-------- Data provided --------

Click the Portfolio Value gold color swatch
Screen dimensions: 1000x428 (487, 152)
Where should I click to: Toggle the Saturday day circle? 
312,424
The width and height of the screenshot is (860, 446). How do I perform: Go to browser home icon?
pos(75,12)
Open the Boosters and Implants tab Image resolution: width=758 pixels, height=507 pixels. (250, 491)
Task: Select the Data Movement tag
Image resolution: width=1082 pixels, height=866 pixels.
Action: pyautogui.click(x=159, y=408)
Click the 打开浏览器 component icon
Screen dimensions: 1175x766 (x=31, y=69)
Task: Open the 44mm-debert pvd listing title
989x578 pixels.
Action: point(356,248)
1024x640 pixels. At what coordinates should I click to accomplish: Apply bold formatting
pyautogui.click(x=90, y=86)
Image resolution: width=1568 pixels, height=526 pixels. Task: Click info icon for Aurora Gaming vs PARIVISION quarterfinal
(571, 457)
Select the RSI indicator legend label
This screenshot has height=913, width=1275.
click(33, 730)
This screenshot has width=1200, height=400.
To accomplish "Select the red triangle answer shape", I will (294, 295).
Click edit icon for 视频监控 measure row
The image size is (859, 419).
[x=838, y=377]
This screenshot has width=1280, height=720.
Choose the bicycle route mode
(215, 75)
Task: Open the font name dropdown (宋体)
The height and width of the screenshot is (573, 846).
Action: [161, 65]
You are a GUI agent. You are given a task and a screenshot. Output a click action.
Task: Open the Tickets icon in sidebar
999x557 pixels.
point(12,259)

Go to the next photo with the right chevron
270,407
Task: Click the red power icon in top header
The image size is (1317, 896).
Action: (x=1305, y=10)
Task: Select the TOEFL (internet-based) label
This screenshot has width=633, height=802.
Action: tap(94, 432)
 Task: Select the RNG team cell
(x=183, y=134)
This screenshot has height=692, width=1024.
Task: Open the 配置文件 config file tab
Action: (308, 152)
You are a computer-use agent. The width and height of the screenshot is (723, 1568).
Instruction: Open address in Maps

--------

Task statement:
In the data above, find each line that contains the word "label" and copy those lines in full. The match is case-sensitive.

Response:
Select the RSI indicator legend label
Task: Select the TOEFL (internet-based) label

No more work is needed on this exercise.